**Excerpt:**
========================================
Ghostbusters became a generational touchstone partly because it’s gross as hell
The film actively works to push away easy affections—and that’s why kids loved it
For three decades and counting, the original Ghostbusters has seen its reputation as a sci-fi comedy classic steadily burnished. As the unceasing parade of collectibles, cartoons, video games, reboots, and more has demonstrated, the film connected powerfully with a generation of kids and young adults who found in it a wiseass comedic sensibility—and a personification of that attitude in Bill Murray.
Much has been made—and will doubtless continue to be made, rightly so—of the film’s gleefully inspired brio; its loose, anarchic humor; and its antiestablishment tone. The film revels in an acerbic thumbing of the nose at conventions; as many who have discussed the somber decision to turn the new sequel into a nostalgia-focused warm blanket of kid-friendly IP note, the original film would likely puke at such cuddly comfort-food cinema. Its fans certainly have: Click on any random Reddit thread discussing the new film, and you’ll find dozens, if not hundreds, of comments excoriating the idea of treating the irreverent original as some sacred text.
But what the new film (and the 2016 reboot) both seem to misunderstand about the 1984 blockbuster isn’t just its oddball counter-cultural vibe that seemingly stands in opposition to such drippy, safe fun. It’s that the original movie didn’t just try to repel such hokey sentiment—it was repellant, full stop. It was a generational touchstone that intentionally tried to push away older viewers or those expecting mature, adult-oriented comedy from those sharp-minded SNL icons. This was adult humor for kids—or kid humor for adults.
========================================
**Directions:**
1. Can you sum up the Ghostbusters piece in two sentences?
2. Could you set out, as a numbered list, the part of the records that runs from their start through the line containing "click(117, 47)", leaving out blank lines and the pictures?

**Data for this exercise:**
========================================
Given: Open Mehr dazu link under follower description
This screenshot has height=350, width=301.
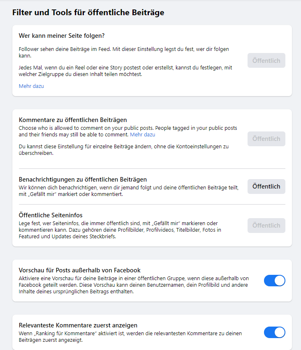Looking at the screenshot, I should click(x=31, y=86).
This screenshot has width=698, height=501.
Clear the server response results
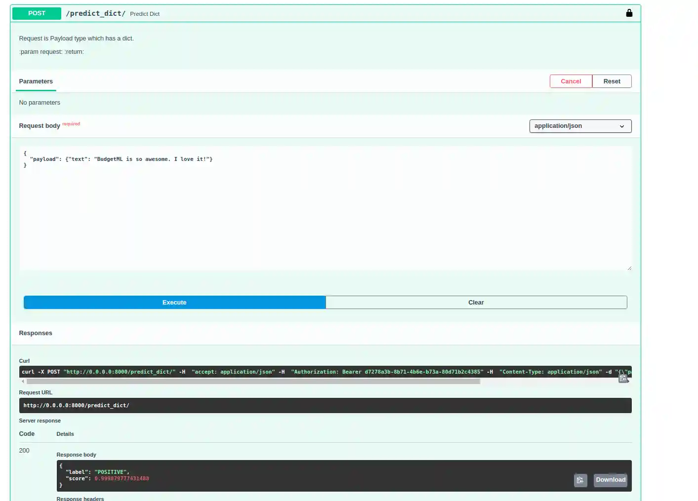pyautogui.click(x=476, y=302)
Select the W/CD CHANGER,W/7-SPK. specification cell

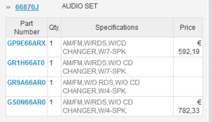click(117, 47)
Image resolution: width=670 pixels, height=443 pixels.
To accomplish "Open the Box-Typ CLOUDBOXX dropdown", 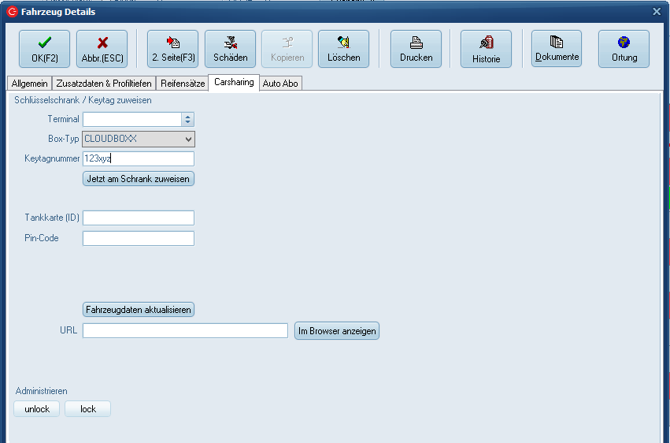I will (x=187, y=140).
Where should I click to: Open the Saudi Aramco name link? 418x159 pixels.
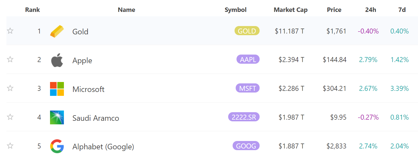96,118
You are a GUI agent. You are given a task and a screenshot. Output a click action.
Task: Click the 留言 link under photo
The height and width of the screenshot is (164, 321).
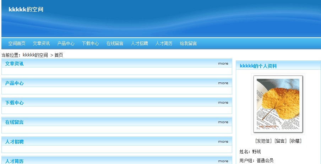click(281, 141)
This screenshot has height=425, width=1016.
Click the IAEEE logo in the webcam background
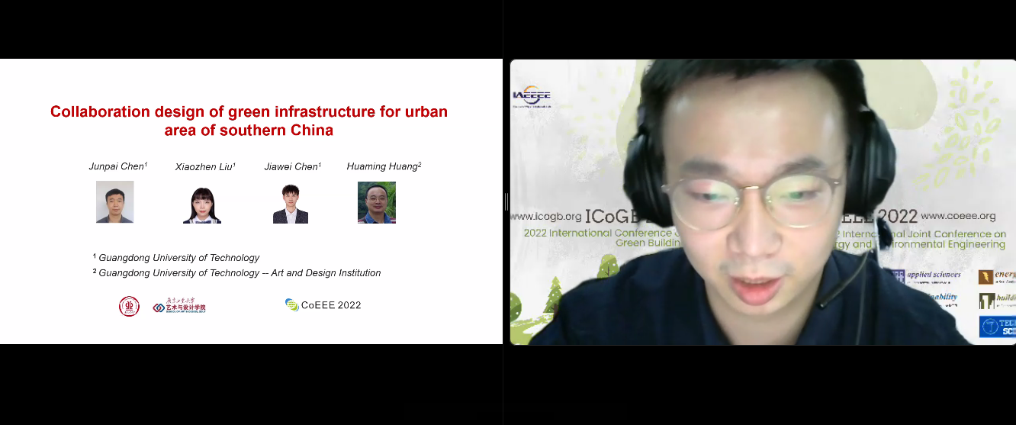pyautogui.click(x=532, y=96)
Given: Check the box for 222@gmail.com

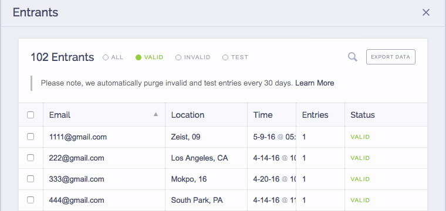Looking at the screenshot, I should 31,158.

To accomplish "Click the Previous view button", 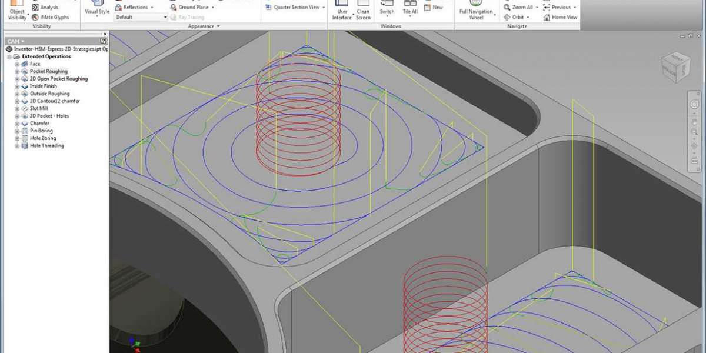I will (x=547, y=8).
========================================
**The solutions:**
1. The original Ghostbusters became a sci-fi comedy classic that connected with a generation through its wiseass, anarchic, antiestablishment humor, an attitude personified by Bill Murray. Both the new sequel and the 2016 reboot miss that the 1984 film did more than oppose safe, sentimental fun: it was deliberately repellant, pushing away older viewers with adult humor for kids, or kid humor for adults.

2.
1. Given: Open Mehr dazu link under follower description
2. This screenshot has height=350, width=301.
3. Looking at the screenshot, I should click(x=31, y=86).
4. This screenshot has width=698, height=501.
5. Clear the server response results
6. pyautogui.click(x=476, y=302)
7. Select the W/CD CHANGER,W/7-SPK. specification cell
8. click(117, 47)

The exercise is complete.